AI is taking your job, whether it can 'truly reason' or not
I fully expect my job to be automated in the next few years. I don't want that to happen, obviously. But I can see the writing on the wall. I regularly ask the AIs to write this newsletter — just to see where the competition is at. It's not there yet, but it's getting better all the time.
Employers are doing that too. Entry-level hiring in professions like law, where entry-level tasks are AI-automatable, appears to be already contracting. The job market for recent college graduates looks ugly.
The optimistic case around what's happening goes something like this: 'Sure, AI will eliminate a lot of jobs, but it'll create even more new jobs.' That more positive transition might well happen — though I don't want to count on it — but it would still mean a lot of people abruptly finding all of their skills and training suddenly useless, and therefore needing to rapidly develop a completely new skill set.
It's this possibility, I think, that looms large for many people in industries like mine, which are already seeing AI replacements creep in. It's precisely because this prospect is so scary that declarations that AIs are just 'stochastic parrots' that can't really think are so appealing. We want to hear that our jobs are safe and the AIs are a nothingburger.
But in fact, you can't answer the question of whether AI will take your job with reference to a thought experiment, or with reference to how it performs when asked to write down all the steps of Tower of Hanoi puzzles. The way to answer the question of whether AI will take your job is to invite it to try. And, uh, here's what I got when I asked ChatGPT to write this section of this newsletter:
Is it 'truly reasoning'? Maybe not. But it doesn't need to be to render me potentially unemployable.
'Whether or not they are simulating thinking has no bearing on whether or not the machines are capable of rearranging the world for better or worse,' Cambridge professor of AI philosophy and governance Harry Law argued in a recent piece, and I think he's unambiguously right. If Vox hands me a pink slip, I don't think I'll get anywhere if I argue that I shouldn't be replaced because o3, above, can't solve a sufficiently complicated Towers of Hanoi puzzle — which, guess what, I can't do either.

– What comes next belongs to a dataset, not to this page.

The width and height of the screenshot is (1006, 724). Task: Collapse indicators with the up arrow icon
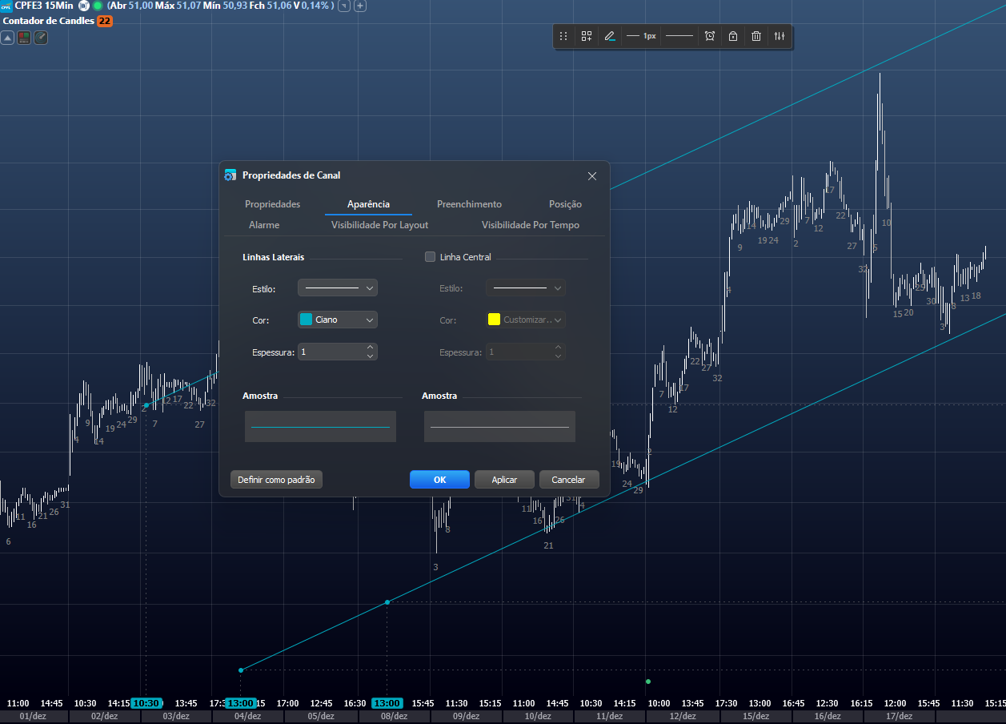pyautogui.click(x=7, y=37)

Critics are making themselves irrelevant when we need them most
In his piece, Law surveys the state of AI criticisms and finds it fairly grim. 'Lots of recent critical writing about AI…read like extremely wishful thinking about what exactly systems can and cannot do.'
This is my experience, too. Critics are often trapped in 2023, giving accounts of what AI can and cannot do that haven't been correct for two years. 'Many [academics] dislike AI, so they don't follow it closely,' Law argues. 'They don't follow it closely so they still think that the criticisms of 2023 hold water. They don't. And that's regrettable because academics have important contributions to make.'
But of course, for the employment effects of AI — and in the longer run, for the global catastrophic risk concerns they may present — what matters isn't whether AIs can be induced to make silly mistakes, but what they can do when set up for success.
I have my own list of 'easy' problems AIs still can't solve — they're pretty bad at chess puzzles — but I don't think that kind of work should be sold to the public as a glimpse of the 'real truth' about AI. And it definitely doesn't debunk the really quite scary future that experts increasingly believe we're headed toward.